* [The exercise] From the forum thread about accented characters in SynEdit, extract word for word the passage from "When I load" up to and including "characters appear correctly?".

* [Document section]
○ ○ ○ ○
Recent

Author Topic: Accented characters in SynEdit  (Read 12554 times)

typo

  • Hero Member
  • *****
  • Posts: 3051
Accented characters in SynEdit
« on: April 26, 2010, 06:30:45 pm »
When I load a file through LoadFromFile method in SynEdit, the accented characters appear with a question mark. This does not occur when I paste text from clipboard. Why? What should I do to get the accented characters appear correctly?

Thanks.
« Last Edit: April 26, 2010, 06:42:40 pm by typo »

Martin_fr

  • Administrator
  • Hero Member
  • *
  • Posts: 12386
  • Debugger - SynEdit - and more
    • wiki
Re: Accented characters in SynEdit
« Reply #1 on: April 26, 2010, 07:15:07 pm »
Sounds like your file is not utf-8 encoded?

Your trying this in the IDE, or SynEdit in your own app?

In the IDE use the context menu of the source-editor => file settings, encoding

typo

  • Hero Member
  • *****
  • Posts: 3051
Re: Accented characters in SynEdit
« Reply #2 on: April 26, 2010, 07:19:33 pm »
○ ○ ○ ○
* [Provided records]
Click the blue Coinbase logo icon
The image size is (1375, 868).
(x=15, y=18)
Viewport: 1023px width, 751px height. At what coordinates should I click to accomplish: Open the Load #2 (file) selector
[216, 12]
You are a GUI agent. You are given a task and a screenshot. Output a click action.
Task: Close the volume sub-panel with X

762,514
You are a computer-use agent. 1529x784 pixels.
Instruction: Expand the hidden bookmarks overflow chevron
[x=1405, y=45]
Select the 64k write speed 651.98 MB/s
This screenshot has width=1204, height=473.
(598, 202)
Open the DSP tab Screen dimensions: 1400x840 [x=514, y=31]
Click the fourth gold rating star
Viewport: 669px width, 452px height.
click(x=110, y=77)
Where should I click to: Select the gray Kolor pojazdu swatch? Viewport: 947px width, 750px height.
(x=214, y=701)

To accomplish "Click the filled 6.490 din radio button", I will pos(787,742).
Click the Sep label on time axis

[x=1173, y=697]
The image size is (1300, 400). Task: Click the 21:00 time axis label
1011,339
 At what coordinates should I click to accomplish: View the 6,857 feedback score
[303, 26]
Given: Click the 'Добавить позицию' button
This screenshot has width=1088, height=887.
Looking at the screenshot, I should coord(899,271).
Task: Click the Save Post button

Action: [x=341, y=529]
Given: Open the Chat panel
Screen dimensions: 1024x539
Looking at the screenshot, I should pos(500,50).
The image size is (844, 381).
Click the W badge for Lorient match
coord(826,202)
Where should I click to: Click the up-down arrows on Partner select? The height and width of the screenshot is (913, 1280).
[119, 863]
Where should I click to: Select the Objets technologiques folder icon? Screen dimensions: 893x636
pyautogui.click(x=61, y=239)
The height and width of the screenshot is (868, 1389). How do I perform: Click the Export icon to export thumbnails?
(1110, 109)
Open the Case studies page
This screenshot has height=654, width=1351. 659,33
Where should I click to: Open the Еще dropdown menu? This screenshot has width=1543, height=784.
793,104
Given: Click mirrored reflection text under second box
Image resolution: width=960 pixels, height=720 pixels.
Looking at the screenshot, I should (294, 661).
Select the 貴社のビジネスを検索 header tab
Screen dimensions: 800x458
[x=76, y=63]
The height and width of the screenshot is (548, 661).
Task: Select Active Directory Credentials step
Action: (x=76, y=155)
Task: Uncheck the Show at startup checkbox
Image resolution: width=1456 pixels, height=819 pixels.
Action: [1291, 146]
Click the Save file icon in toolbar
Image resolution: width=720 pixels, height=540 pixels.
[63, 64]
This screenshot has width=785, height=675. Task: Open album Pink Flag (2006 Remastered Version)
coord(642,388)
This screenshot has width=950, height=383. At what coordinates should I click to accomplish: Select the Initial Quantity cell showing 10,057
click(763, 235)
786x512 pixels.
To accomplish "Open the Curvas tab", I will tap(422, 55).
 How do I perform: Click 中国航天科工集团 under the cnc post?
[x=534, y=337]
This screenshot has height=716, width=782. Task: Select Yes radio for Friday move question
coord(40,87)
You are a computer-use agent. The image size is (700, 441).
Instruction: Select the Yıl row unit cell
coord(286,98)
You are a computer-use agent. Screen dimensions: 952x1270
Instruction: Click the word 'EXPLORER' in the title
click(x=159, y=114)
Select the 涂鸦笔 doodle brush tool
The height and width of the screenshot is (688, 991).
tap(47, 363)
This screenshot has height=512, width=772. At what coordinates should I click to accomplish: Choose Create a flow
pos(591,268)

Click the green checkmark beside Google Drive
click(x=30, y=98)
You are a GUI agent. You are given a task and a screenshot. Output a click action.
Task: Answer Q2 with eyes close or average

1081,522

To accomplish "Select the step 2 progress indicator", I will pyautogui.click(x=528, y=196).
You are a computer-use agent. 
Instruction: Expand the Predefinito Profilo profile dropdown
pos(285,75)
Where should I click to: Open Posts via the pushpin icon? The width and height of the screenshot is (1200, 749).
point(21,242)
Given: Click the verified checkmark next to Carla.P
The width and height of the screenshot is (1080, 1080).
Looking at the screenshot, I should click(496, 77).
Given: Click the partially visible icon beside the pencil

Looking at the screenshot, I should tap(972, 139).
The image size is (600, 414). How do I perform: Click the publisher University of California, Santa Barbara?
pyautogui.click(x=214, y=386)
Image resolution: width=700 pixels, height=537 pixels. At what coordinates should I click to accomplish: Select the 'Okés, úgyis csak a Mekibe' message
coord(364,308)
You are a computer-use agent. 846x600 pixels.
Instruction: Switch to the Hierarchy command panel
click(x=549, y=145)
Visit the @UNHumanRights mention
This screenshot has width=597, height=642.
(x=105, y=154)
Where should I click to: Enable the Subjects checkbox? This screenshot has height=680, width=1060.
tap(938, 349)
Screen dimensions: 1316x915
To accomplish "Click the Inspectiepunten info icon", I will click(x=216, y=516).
○ ○ ○ ○
* [Problem solution]
When I load a file through LoadFromFile method in SynEdit, the accented characters appear with a question mark. This does not occur when I paste text from clipboard. Why? What should I do to get the accented characters appear correctly?